Cyberataque conseguiu infiltrar máquinas utilizadas no sistema de enriquecimento de urânio do Teerã


Stuxnet, vírus que afetou vários computadores do Irã, principalmente os ligados ao programa de desenvolvimento nuclear, foi confirmado pelo New York Times como sendo uma ação resultante da parceria entre Estados Unidos e Israel.

O cyberataque, que conseguiu infiltrar máquinas utilizadas no sistema de enriquecimento de urânio do Teerã, foi testado no complexo de Dimona, deserto de Negev, centro de armas nucleares de Israel.

"Para testar o vírus, você deve conhecer as máquinas," disse um especialista americano em inteligência nuclear. "A razão do vírus ser tão eficaz, foi Israel tê-lo testado".

Por outro lado, a operação não foi tão bem sucedida. Os projetos nucleares continuam em algumas partes do Irã e, ainda por cima, possuem o código do Stuxnet.

"É como um manual", disse Ralph Langner, especialista em segurança computacional de Hamburgo, Alemanha, que estava entre os primeiros a decodificar Stuxnet. "Qualquer um que olha com cuidado pode construir algo parecido".
O vírus não foi o único golpe contra o Irã. Além de outros cyberataques planejados, dois cientistas que trabalhavam no centro do programa nuclear foram mortos no país.
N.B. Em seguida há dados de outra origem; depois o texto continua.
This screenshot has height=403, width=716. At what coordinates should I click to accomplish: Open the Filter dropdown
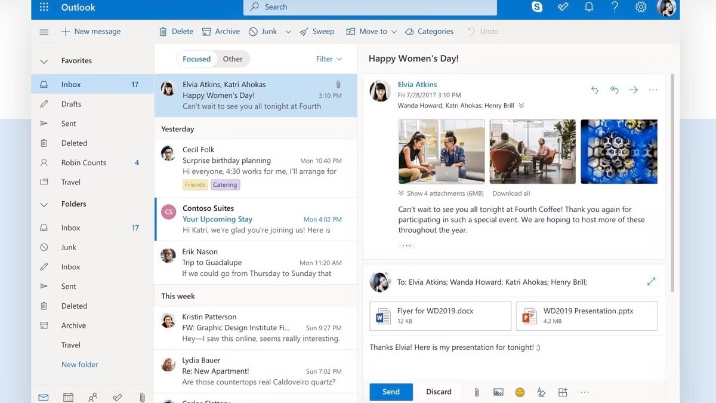[328, 59]
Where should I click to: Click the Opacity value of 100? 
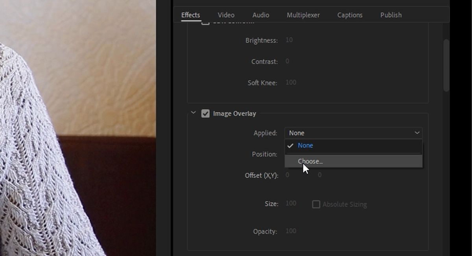tap(291, 231)
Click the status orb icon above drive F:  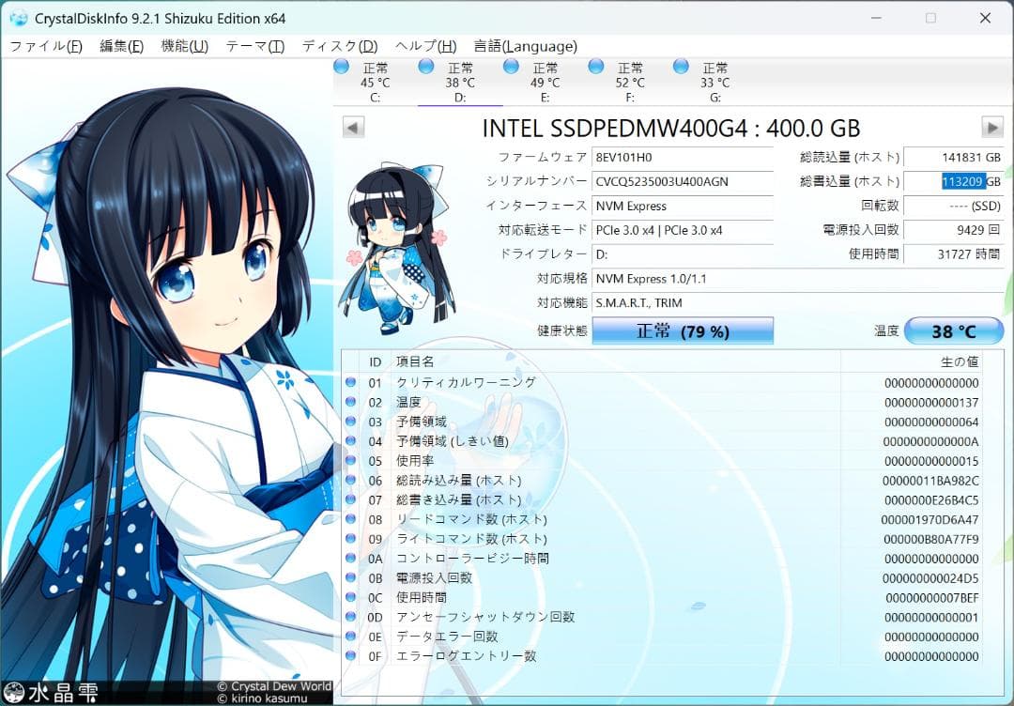click(594, 67)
Por conta disso, Mohsen Fakrizadeh, professor responsável pelo programa iraniano, está escondido por ser considerado "alvo".
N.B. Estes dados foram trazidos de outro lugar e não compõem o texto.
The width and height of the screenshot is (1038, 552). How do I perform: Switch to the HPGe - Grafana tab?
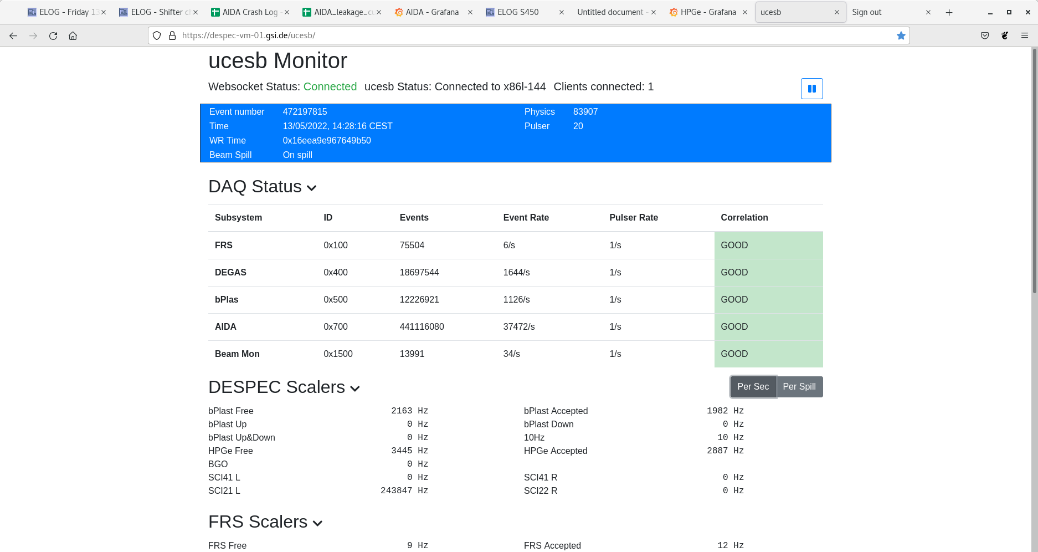[708, 12]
Um relatório liberado pela Organização para a Cooperação e Desenvolvimento Econômico (OECD) disse que esses ataques cibernéticos podem tornar-se um choque de escala global, marcando tal acontecimento como catástrofe previsível. A solução para esses problemas, de acordo com o relatório, seria a implementação de uma segurança cibernética que "responda às necessidades de todos os cidadãos e não apenas das instalações do governo central", afirmou a OECD.